What a bald-faced, and entirely unhelpful, assertion.
THE IFFY
1. Birger sometimes makes mountains out of molehills, especially if those molehills are all about common sense. For example, does he really need surveys to tell him that well-educated single women try their darnedest to be financially independent when they sense that they are unlikely to get married?
Fact file
He likes to play matchmaker
American business journalist Jon Birger enjoys playing matchmaker for his many single friends, perhaps because his marriage has been so successful.
Birger, who is in his 40s, is married to American lawyer Laura Grossfield and they have three children. They wed when they were both 24 and Birger jokes that the only time their relationship is an issue is when he wants to take a punt on the stock exchange.

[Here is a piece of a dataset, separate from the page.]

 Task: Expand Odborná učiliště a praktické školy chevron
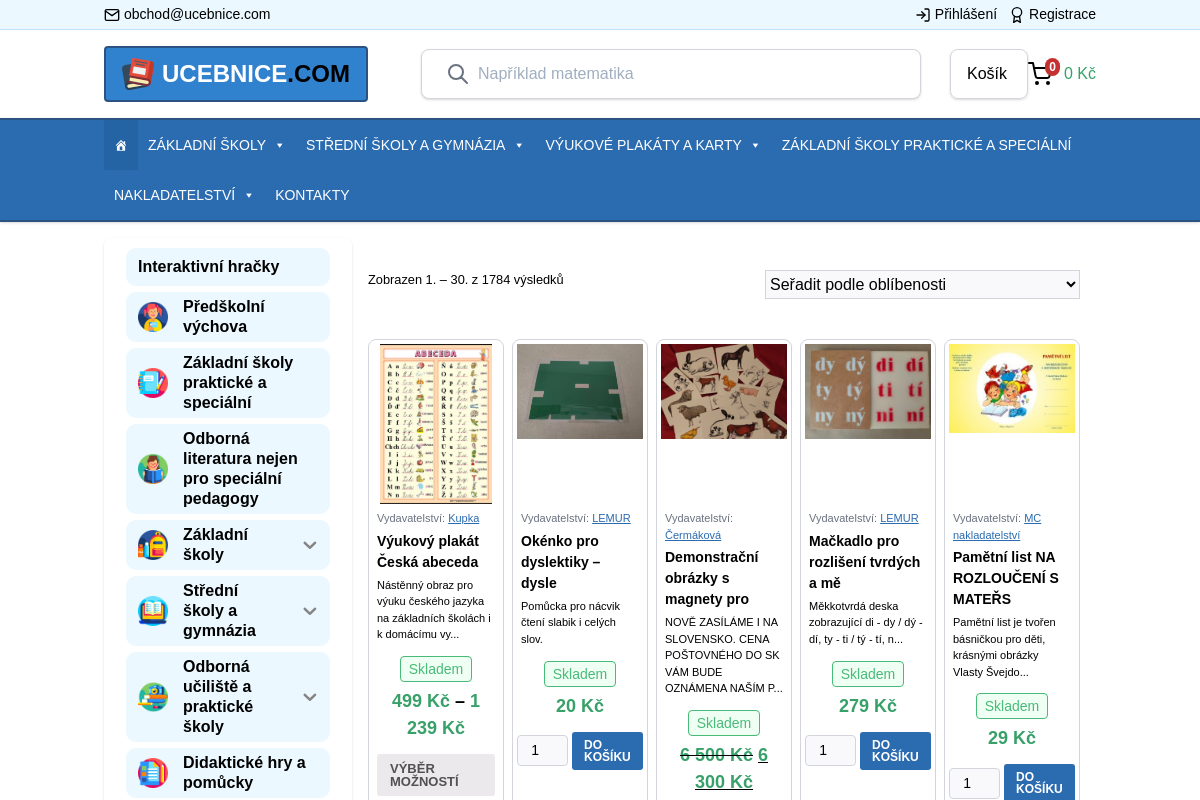(x=310, y=697)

As he told his ex-colleague, journalist Farnoosh Torabi, in her podcast So Money on Sept 29 last year: "My wife is a partner at a law firm, she has a million conflict-of- interest business because of corporate clients. So I can't invest in a lot of individual stocks without her having to go through a whole complicated disclosure process."

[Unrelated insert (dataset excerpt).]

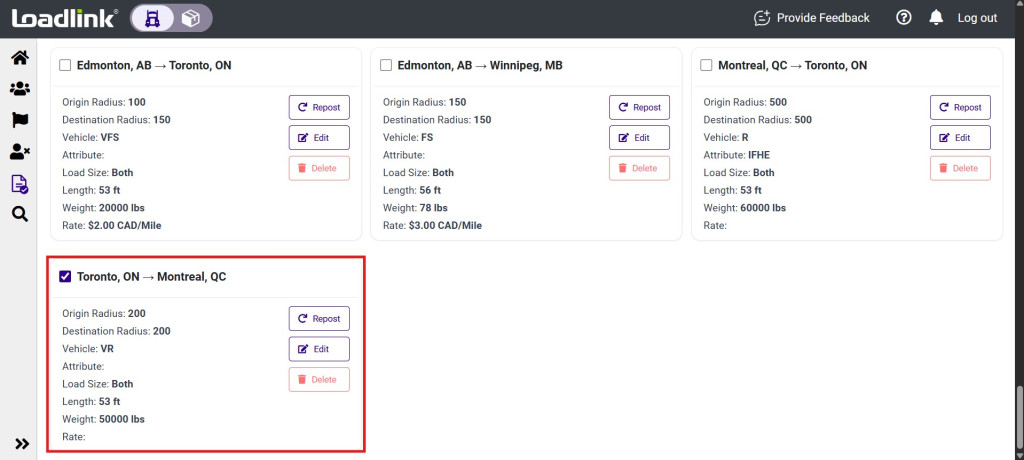Edit the Toronto, ON → Montreal, QC posting

(319, 349)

Still, his years as a reporter for, among others, Fortune and Money magazines - to say nothing of being a regular commentator and contributor on CNN, CNBC, The New York Times and Bloomberg Businessweek - has given him enough to buy a nice big house for his family in the New York suburb of Larchmont.
Birger, now a freelance journalist, tells Torabi, though, that if he won the lottery, he would like to live in a beachhouse on Rhode Island, near the home of pop star Taylor Swift.
Born to a chemical engineer and a housewife, Birger grew up in a suburb of Boston and read history at Brown University and the University of Pennsylvania.
Journalism, his chosen profession, also gave him the kernel for his book, Date-onomics.
Birger, who teams up with his wife to play matchmaker for friends, says: "The staff at Fortune and Money were disproportionately female, and single or unhappily single. I guess it was a curiosity for me at the time."
His curiosity, however, did not immediately translate to a commitment to write Date-onomics over three years. As he admitted to Torabi: "I wasn't sure whether I had the stick-to-it-iveness to commit to the project with such a long gestation period."